Given data -
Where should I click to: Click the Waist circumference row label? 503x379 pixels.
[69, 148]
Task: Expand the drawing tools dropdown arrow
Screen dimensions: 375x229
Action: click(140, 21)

What the task requires -
Every entry shown above should be transcribed without alteration.

Finished exercise -
Where should I click to: Click the Waist circumference row label? 503x379 pixels.
[69, 148]
Task: Expand the drawing tools dropdown arrow
Screen dimensions: 375x229
Action: click(140, 21)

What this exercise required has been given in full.